# WHAT TO PRODUCE
From the items below, extract every line that contains the string "Guide", treating uppercase and lowercase as distinct.

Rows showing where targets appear
[start]

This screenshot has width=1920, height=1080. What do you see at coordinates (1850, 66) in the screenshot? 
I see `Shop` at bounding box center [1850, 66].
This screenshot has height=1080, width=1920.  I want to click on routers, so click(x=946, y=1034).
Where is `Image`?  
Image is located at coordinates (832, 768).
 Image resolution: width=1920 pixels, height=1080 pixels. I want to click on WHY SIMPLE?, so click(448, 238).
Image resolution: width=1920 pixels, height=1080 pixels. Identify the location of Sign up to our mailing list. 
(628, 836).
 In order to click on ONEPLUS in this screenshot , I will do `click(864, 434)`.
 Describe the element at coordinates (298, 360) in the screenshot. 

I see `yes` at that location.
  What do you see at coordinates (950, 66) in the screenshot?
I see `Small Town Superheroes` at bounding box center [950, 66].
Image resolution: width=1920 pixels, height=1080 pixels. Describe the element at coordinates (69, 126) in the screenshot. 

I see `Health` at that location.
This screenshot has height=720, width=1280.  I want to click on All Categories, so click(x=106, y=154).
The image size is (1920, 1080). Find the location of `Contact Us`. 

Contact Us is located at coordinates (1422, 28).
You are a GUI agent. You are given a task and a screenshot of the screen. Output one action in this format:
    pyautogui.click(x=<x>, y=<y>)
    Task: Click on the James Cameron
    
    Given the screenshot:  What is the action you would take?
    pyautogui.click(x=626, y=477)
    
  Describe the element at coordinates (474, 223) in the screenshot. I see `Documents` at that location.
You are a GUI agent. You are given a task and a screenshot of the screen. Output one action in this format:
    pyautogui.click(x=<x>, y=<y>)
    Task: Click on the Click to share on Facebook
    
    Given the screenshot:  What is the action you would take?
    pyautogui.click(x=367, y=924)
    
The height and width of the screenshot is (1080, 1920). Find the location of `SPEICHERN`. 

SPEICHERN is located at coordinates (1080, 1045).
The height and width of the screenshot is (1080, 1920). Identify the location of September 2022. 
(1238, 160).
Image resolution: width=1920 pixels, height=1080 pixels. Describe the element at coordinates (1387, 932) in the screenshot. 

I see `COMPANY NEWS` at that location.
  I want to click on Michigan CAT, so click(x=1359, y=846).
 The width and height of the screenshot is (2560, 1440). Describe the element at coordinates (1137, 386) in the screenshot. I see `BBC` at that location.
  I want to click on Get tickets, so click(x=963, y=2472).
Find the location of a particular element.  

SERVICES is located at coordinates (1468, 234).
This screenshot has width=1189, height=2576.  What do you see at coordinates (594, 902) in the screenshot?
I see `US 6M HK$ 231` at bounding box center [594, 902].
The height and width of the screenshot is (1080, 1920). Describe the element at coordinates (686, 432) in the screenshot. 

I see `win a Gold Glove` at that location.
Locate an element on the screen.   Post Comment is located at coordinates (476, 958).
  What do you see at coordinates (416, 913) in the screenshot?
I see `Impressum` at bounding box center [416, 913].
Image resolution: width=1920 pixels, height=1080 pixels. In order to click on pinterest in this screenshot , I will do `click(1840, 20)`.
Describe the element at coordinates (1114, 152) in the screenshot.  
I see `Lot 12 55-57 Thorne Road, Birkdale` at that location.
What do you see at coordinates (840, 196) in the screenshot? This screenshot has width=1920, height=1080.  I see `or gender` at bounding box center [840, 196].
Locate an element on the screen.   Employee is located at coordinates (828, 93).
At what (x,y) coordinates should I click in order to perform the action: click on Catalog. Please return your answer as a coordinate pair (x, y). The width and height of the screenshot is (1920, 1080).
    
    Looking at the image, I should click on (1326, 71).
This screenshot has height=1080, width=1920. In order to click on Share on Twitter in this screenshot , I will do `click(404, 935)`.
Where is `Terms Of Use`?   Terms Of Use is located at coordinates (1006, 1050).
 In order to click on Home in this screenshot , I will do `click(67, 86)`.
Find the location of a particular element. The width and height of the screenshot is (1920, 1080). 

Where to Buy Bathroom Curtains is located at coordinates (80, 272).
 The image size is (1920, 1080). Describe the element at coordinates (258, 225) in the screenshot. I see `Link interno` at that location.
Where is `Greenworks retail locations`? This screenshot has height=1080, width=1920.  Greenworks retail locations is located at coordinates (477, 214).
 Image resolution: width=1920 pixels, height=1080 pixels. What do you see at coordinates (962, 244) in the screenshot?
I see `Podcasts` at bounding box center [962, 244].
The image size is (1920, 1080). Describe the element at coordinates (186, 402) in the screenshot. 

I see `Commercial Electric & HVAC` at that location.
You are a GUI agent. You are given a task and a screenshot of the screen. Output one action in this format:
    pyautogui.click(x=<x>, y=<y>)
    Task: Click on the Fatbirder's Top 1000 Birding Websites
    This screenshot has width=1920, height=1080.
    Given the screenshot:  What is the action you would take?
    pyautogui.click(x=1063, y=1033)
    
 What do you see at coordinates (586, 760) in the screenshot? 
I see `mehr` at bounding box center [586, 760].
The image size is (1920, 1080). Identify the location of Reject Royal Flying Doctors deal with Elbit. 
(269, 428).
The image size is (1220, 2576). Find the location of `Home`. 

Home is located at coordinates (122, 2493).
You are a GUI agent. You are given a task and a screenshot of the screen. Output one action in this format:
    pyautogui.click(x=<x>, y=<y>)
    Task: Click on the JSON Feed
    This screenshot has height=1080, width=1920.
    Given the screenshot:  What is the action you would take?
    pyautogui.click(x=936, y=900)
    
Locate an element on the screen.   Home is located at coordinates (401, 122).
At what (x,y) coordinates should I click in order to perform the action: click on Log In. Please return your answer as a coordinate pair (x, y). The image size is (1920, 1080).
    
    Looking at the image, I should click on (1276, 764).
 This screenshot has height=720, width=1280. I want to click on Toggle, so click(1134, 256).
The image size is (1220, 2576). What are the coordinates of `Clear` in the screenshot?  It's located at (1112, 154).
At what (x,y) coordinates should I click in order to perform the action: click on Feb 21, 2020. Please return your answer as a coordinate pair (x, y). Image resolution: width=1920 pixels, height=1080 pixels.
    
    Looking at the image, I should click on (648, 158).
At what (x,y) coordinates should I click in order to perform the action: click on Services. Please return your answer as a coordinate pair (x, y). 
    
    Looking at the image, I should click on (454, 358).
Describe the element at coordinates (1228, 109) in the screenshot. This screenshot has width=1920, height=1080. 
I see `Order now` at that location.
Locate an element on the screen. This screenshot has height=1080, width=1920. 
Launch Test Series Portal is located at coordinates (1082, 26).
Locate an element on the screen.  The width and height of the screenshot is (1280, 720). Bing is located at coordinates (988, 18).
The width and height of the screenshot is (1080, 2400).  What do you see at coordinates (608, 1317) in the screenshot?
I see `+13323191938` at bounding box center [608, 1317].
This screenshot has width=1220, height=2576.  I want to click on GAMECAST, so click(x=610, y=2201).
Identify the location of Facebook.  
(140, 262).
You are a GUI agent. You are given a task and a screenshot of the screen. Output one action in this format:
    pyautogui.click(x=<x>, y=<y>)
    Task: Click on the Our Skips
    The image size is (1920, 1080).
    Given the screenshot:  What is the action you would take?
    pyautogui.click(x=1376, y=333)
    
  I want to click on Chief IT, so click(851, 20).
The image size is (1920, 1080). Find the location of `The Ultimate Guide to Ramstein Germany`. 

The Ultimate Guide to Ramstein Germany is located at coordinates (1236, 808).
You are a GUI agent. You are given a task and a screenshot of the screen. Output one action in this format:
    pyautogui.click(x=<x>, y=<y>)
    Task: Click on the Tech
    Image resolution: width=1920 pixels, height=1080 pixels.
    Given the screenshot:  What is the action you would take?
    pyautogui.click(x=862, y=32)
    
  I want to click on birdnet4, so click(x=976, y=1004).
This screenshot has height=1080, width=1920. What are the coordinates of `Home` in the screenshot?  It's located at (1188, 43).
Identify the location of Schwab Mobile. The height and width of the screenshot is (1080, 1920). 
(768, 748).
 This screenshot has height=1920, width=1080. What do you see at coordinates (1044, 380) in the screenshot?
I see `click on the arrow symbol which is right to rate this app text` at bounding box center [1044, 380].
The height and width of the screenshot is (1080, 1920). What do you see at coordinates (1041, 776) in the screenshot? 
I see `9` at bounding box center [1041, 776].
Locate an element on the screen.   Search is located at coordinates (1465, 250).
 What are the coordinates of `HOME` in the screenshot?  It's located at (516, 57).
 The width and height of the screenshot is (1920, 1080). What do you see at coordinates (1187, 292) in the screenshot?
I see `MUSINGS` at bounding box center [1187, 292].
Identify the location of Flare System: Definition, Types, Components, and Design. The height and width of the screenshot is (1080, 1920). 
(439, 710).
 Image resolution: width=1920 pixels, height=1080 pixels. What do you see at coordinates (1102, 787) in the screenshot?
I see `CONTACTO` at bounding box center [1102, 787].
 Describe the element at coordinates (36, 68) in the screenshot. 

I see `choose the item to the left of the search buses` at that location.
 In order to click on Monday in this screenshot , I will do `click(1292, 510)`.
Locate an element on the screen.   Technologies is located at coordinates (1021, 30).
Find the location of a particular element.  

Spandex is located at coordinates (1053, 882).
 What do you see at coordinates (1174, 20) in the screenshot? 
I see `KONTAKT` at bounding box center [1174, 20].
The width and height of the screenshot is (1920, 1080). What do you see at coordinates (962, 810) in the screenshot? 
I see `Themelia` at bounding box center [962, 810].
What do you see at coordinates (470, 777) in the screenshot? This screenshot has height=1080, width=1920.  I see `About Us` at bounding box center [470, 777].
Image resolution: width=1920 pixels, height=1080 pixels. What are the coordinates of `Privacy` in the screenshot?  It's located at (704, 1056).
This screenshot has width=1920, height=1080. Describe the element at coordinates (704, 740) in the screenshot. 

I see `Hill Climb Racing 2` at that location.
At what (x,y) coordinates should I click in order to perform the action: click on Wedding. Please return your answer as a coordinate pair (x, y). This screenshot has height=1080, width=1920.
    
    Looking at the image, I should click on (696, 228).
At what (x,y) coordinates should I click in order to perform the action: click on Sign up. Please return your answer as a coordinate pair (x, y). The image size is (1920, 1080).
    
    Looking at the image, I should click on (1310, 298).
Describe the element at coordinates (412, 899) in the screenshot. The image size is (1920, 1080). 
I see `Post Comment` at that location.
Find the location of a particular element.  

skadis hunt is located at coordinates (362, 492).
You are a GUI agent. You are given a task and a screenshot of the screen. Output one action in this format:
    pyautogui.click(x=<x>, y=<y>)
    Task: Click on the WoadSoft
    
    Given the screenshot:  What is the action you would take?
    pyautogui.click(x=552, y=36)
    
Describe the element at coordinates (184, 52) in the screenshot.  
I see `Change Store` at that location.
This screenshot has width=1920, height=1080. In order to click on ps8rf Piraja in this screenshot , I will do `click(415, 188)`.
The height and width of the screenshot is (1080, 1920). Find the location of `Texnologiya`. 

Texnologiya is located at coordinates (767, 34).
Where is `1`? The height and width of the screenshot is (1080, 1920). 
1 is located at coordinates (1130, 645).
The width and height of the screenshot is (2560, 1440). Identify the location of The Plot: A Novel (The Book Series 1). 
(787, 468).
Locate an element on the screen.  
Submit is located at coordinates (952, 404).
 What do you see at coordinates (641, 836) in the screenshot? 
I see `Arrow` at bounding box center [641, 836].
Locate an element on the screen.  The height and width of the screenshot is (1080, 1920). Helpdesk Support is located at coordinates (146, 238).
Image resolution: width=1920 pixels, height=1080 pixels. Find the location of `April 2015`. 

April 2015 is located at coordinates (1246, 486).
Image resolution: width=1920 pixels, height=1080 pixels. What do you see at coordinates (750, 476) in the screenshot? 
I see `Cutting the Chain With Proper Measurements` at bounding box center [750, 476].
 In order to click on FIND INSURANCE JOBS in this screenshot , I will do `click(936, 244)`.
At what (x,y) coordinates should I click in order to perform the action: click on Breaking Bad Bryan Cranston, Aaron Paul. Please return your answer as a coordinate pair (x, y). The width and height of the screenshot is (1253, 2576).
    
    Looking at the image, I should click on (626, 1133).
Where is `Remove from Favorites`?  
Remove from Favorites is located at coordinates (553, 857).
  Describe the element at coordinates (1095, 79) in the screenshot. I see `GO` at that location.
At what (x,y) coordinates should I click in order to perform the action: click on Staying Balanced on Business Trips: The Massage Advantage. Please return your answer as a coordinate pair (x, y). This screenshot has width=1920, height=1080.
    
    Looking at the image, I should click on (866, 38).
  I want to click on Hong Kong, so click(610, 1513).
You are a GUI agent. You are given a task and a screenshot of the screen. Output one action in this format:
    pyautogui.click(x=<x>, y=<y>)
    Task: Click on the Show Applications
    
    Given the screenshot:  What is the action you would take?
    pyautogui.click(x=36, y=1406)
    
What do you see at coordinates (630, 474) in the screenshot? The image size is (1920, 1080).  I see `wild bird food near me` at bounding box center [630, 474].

[end]

# RESPONSE
The image size is (1920, 1080). Find the location of `The Ultimate Guide to Ramstein Germany`. 
The Ultimate Guide to Ramstein Germany is located at coordinates (1236, 808).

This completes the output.